Japan’s economic stimulus measures, such as lowering interest rates below negative at the start of the year, have not been popular – what’s next for the Japanese economy, and how could this affect global markets and currencies?
The Japanese parliament has approved their state budget at a record figure of 96.72 trillion yen today – the equivalent of 595.92 billion pounds sterling – prompting calls from economic participants to discuss further financial stimulus measures and criticism that spending must increase in order to improve the Japanese economy.
The Bank of Japan is already under pressure to take further steps to improve the country’s finances after disappointing inflation figures released last week showed that inflation remained level throughout February. Much of this is as a result of uncertainty in commodities markets, which have had a significant impact globally, but it is clear from other economic data that the Japanese economy has contracted in the last quarter of 2015, and experts believe that this is likely to show a further reduction in the figures for the first quarter of 2015.

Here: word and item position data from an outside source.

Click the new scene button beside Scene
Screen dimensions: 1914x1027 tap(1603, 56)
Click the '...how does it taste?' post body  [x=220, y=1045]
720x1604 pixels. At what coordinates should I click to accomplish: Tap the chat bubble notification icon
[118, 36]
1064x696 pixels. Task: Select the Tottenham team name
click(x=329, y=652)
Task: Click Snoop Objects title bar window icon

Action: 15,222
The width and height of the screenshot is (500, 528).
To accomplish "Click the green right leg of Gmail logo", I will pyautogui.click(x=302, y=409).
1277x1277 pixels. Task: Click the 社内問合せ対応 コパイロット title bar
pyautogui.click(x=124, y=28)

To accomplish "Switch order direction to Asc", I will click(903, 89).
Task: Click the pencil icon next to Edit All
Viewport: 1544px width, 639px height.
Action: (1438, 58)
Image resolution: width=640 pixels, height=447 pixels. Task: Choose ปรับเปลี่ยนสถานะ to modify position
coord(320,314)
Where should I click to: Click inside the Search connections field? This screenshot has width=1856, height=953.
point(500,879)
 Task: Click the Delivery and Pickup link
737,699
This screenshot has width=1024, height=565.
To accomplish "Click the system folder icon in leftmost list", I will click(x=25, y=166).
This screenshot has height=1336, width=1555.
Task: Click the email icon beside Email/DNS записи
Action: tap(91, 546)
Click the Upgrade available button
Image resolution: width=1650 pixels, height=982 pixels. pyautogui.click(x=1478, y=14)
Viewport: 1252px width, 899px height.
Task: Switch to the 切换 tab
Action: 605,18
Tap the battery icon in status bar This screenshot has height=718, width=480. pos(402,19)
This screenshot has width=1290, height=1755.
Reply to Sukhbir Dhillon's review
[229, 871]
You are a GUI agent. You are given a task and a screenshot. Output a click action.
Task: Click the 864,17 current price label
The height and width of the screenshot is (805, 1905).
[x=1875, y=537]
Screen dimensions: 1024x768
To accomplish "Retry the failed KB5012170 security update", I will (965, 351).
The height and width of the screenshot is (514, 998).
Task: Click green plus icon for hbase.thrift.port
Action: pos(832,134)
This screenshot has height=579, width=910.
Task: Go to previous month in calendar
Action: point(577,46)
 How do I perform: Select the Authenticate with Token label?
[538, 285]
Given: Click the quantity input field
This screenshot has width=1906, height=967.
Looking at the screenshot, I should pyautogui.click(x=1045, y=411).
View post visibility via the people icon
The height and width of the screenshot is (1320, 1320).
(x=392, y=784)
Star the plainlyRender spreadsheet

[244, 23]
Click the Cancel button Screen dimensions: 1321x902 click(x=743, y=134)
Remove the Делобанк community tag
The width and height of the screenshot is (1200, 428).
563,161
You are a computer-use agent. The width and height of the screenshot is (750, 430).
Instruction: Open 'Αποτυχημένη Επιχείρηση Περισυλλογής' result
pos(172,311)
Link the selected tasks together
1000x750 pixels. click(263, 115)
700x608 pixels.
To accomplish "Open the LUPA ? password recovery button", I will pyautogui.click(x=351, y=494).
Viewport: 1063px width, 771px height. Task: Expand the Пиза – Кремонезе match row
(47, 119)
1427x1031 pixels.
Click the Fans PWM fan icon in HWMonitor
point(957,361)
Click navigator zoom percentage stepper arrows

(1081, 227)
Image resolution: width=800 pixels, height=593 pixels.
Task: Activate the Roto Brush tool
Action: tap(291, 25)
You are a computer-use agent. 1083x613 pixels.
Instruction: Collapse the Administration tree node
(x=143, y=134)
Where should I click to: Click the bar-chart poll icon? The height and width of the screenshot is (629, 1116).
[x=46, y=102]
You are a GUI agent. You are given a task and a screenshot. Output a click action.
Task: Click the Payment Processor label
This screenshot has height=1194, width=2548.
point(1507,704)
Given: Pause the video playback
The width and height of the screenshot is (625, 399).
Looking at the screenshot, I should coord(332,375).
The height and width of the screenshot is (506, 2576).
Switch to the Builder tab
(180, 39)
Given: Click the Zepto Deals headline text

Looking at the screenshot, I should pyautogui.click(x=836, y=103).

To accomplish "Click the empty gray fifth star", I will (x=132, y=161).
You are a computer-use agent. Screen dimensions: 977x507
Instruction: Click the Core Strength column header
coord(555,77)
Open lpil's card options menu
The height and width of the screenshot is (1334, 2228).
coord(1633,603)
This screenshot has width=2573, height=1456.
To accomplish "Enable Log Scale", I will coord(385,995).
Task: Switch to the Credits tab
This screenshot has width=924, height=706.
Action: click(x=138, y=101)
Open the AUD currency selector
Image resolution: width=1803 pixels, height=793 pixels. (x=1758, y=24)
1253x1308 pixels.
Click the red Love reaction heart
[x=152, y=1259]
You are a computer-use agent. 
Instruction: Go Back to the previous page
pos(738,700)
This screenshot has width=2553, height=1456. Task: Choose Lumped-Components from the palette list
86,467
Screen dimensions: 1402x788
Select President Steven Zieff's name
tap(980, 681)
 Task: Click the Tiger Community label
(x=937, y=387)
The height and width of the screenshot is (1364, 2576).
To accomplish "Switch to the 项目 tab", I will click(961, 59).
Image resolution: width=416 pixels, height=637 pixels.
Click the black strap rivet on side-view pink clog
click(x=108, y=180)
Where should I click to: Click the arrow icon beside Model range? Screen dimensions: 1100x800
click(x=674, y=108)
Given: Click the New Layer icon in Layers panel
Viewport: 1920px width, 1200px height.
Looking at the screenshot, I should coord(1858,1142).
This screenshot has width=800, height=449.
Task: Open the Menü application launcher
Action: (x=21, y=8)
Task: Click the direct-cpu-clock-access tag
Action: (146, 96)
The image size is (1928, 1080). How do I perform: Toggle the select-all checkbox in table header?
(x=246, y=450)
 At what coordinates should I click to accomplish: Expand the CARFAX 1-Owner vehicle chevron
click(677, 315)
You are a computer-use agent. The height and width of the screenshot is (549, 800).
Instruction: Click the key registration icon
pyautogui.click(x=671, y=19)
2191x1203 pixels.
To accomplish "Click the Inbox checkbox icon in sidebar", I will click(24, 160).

Poor economic data results and today’s announcement of the Japanese budget have prompted speculation about further economic stimulus measures for Japan in the coming fiscal year. The Japanese government has already raised taxes and lowered interest rates to well below negative in a series of unpopular and in some cases unexpected moves to improve the country’s economic status. In 2014, the three percent tax increase took its toll on Japanese consumers and contributed to a recession. Another planned tax rate rise was originally mooted for October 2015, then delayed to April 2017; market commentators are speculating that this may be delayed once again.
According to recent figures from the Financial Times, Japan’s negative interest rates, still set at below -0.15 and unchanged following the last monetary policy committee meeting earlier this month, have led to savings of an annual figure of 80 billion yen, the equivalent of 707 million US dollars.
The Prime Minister of Japan, Shinzo Abe, has a difficult task ahead in balancing the country’s significant public debt with measures designed to increase spending and boost consumption, in order to improve the outlook for the Japanese economy and avoid another recession. In the slow moving global economic climate, he is also mindful of the role Japan has to play, and has stated his intentions to do his part and contribute to the collaboration set out by the G20 to better prepare other countries and help them to manage the risk of any changes to monetary and currency policies that will affect global market participants.
Sudden, drastic policy changes to stimulate flagging economies globally, including raising and dropping interest rates and capping and uncapping world currencies, have come under increased scrutiny in recent months and formed one of the key topics for discussion at last month’s G20 meeting, where representatives of the major global economies warned of the “unintended consequences” – the knock-on effects on global economies and markets – of such measures and how these could be avoided. The G20 made a commitment to greater cooperation and communication when planning to make any radical changes to economic, fiscal and currency policies that are likely to cause notable ripple effects across other global markets and their respective currencies.